▸ Your instructions
Write a continuation of the following page on advanced Cassino variants, picking up after its final sentence.

Advanced Cassino Variants
Choose a Variant
This page describes the Psellos Cassino iPhone app, available in the iTunes App store. The latest version, Version 1.1, plays two new variants of the game. While the Original variant uses a simplified scoring system, the two new variants use traditional scoring. We call them advanced because the games last longer and the rules are a little more complex.
You can choose to play a different Cassino variant any time a game is not in progress. At these times, a Variants button appears at the bottom of the screen. Touching this button gives you a choice among three variants, shown in Figure 1. Choose a variant by touching the appropriate checkbox, then touch the Done button.
The new variants have the same basic Cocoa Touch interface, which is described on the touch interface page. There are a few small differences, which you can see in Figure 2 below.
At the upper left of the screen is a running tally of the number of cards and spades captured by each player in the current game. In Figure 2, you have captured 11 cards and the computer has captured 5 cards. You have captured 2 spades and the computer has captured 1 spade.
At the upper right there is a cumulative score for the two players. It includes scores of all the finished games, plus the captured cards for the current game. (It doesn’t include points for most cards and most spades, which are awarded at the end of the game.) In Figure 2, you are ahead 2 to 1 in the second game of the match. Including the score of the first game, you are ahead 9 to 5. The goal of the advanced variants is to get a cumulative score of 21 or more.

▸ Information supplied
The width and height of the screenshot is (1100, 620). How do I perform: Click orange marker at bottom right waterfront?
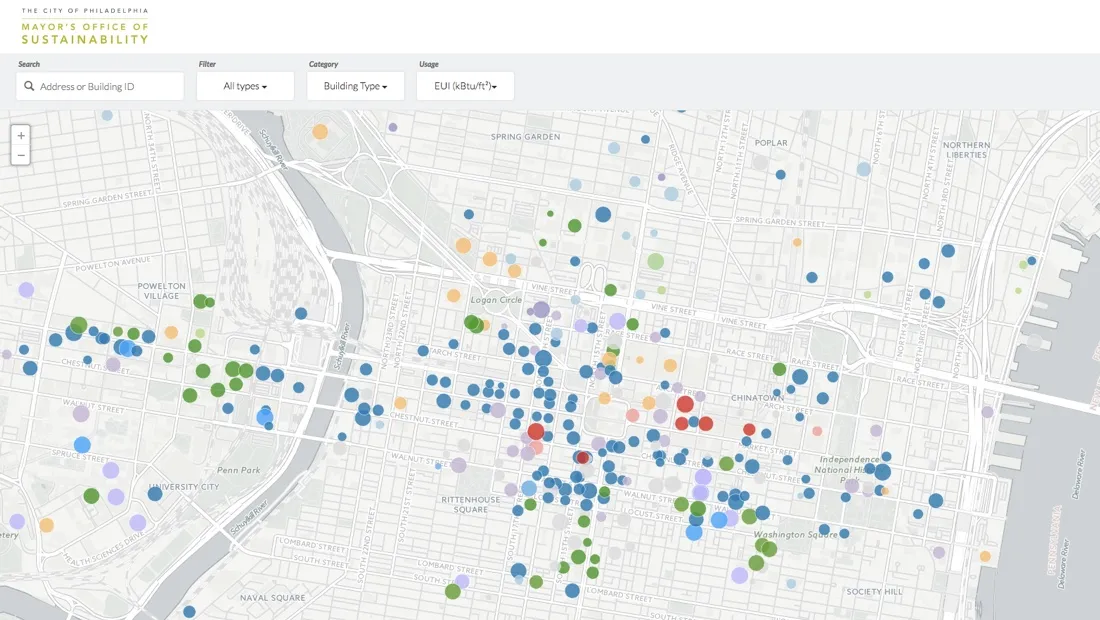[x=985, y=556]
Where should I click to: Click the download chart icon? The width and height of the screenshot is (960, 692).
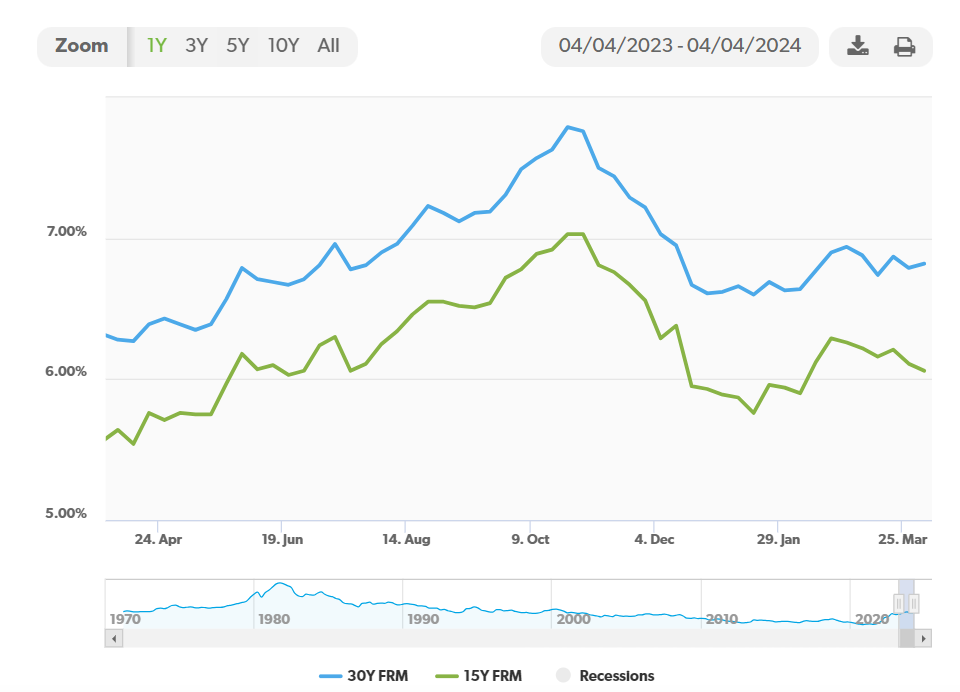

▸ Answer to the problem
The rest of this page describes the variants, noting the differences between the two new variants and the Original.
The simplified scoring of the Original makes the matches faster and easier to play in a casual setting (such as waiting in line to get a coffee). For a description of the rules of Original Cassino, see the rules page. For strategy suggestions, see the strategy page.
Advanced Cassino is our name for the variant most often played in many parts of the world. Rather than simply trying to capture the most cards, the object of the game is to capture specific cards that are worth points.
The following cards and combinations are worth points when captured.
|10 of diamonds||2 points|
|2 of spades||1 point|
|Each ace||1 point|
|Most cards||3 points|
|Most spades||1 point|
|Each sweep||1 point|
The 3 points for most cards are awarded at the end of the game to the player who captures the majority of the 52 cards, namely 27 cards or more. If both players capture 26 cards, the 3 points are not awarded. The point for most spades is awarded to the player who captures 7 or more spades. A sweep occurs when a player captures all the cards on the table in one play.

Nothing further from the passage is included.